Irish novelist (born 1970)

Ben Kane (born 6 March 1970) is an Irish novelist who specialises in historical fiction. Born in Kenya, he grew up there and in Ireland. He attended school at St. Mary's College, Dundalk, County Louth, and later studied veterinary medicine at University College Dublin, graduating in 1992.

He is best known for his Forgotten Legion, Spartacus, and Hannibal book series. His 2011 novel, Hannibal: Enemy of Rome, made the Sunday Times bestseller list. He has had multiple Sunday Times bestsellers since. Translated into 14 languages, his books have sold more than a million and a half copies worldwide.

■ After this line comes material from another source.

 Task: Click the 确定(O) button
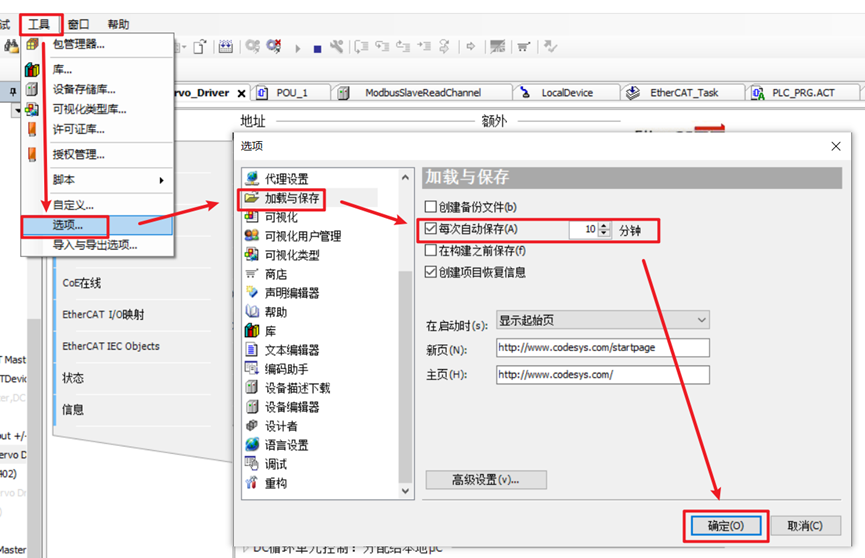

In 2013, Kane and two friends walked the entire length of Hadrian's Wall for charity while wearing full Roman military kit, including hobnailed boots; they raised nearly £19,000 for Combat Stress and Medecins Sans Frontieres. In 2014, they walked again in Italy, raising over £26,500. A documentary film was made about their walk, entitled The Road to Rome, with Ian McKellen providing voiceover. In 2016, Bristol University conferred an honorary Doctor of Letters degree upon Kane in recognition of his historical research. For some years, he has been supporting and raising money for Park in the Past, a Roman fort-building project near Chester.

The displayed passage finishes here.